Mice that are homozygous for the mutation are viable, fertile, normal in size and do not display any gross physical or behavioral abnormalities. This single base pair G to A transition mutation in exon 14, nucleotide 2096 was induced by ENU mutagenesis. The "Wicked High Cholesterol" (WHC) phenotype was mapped to the Ldlr, low density lipoprotein receptor, gene. Although total plasma cholesterol levels do not differ between sexes, when fed a standard chow diet for 5 weeks, homozygous WHC males exhibit higher triglyceride and HDL levels than homozygous WHC females.

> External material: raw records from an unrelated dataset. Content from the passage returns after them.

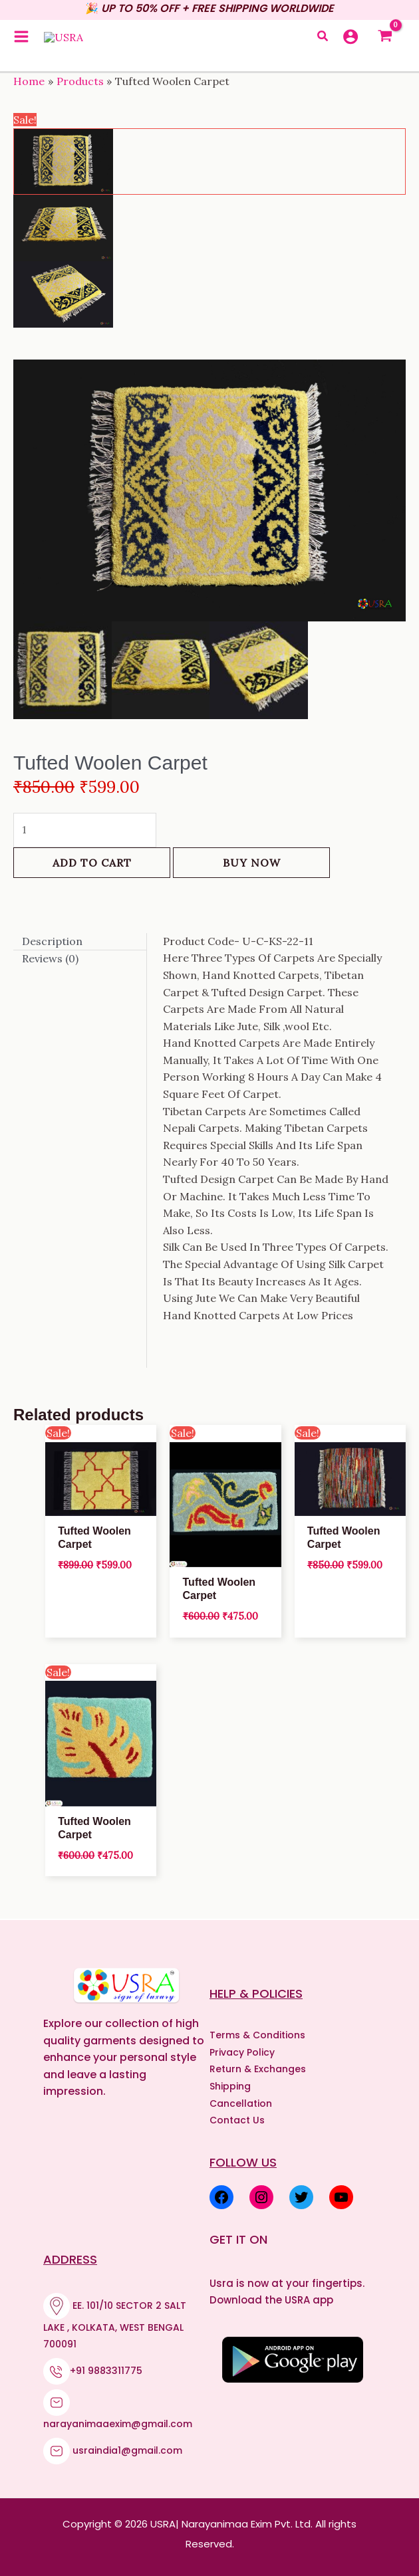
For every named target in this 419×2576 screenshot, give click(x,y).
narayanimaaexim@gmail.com (117, 2423)
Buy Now (252, 862)
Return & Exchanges (258, 2069)
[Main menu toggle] (21, 43)
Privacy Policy (242, 2052)
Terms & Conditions (257, 2035)
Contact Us (237, 2120)
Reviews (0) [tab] (50, 958)
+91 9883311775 (106, 2370)
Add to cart (92, 862)
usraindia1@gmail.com (127, 2450)
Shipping (230, 2086)
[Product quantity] (84, 830)
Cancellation (241, 2103)
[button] (323, 44)
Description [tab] (52, 941)
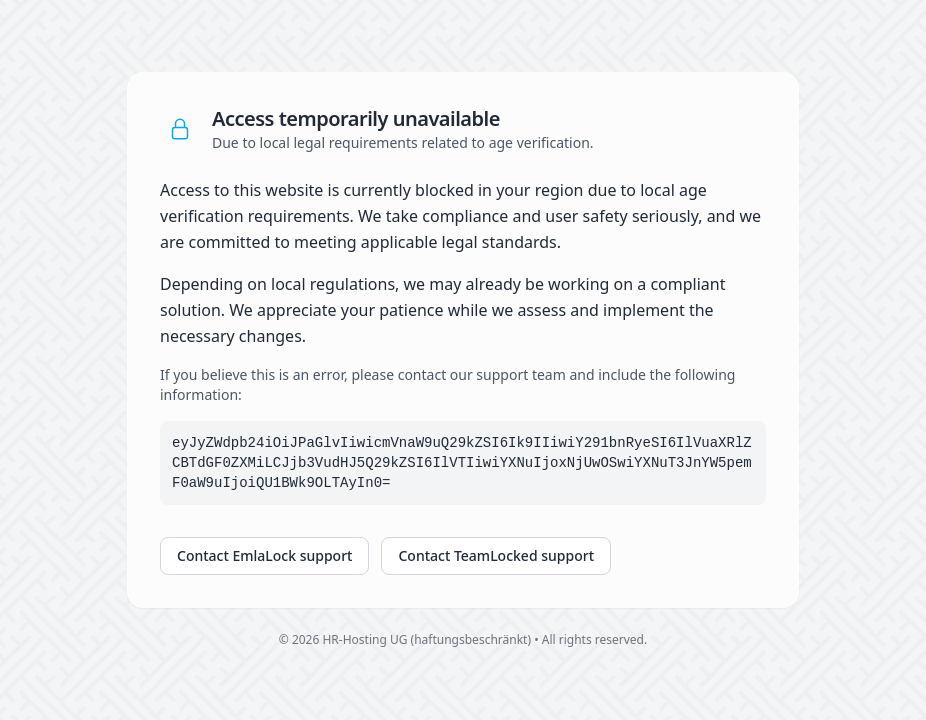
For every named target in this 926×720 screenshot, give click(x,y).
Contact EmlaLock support (264, 555)
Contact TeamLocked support (496, 555)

When fed Western diet for 5 weeks, mutant WHC males exhibit higher HDL levels than female WHC mutants. When fed an atherogenic diet for 5 weeks, WHC homozygotes of both sexes develop elevated total cholesterol levels of more than a 4 fold increase when compared to WHC homozygotes on standard chow diet. Cholesterol and HDL levels of WHC homozygotes fed atherogenic diet for 5 weeks remain elevated 1 month after resuming chow diet. Atherosclerotic lesions develop in WHC homozygotes fed Western and atherogenic diet, with the largest lesions observed in homozygous WHC mice fed the atherogenic diet. Long term (34 weeks) atherogenic diet consumption results in formation of multiple cutaneous xanthomas in the distal limbs of WHC homozygotes, 42 weeks of age. Half of the WHC homozygotes develop gallstones.
On the atherogenic diet WHC homozygotes develop significantly greater HDL and triglyceride levels, as well as larger atherosclerotic lesions, when compared to mice carrying the Ldlr targeted mutation (Stock No. 002207).
This mutant mouse strain may be useful in studies of familial hypercholesterolemia and atherosclerosis.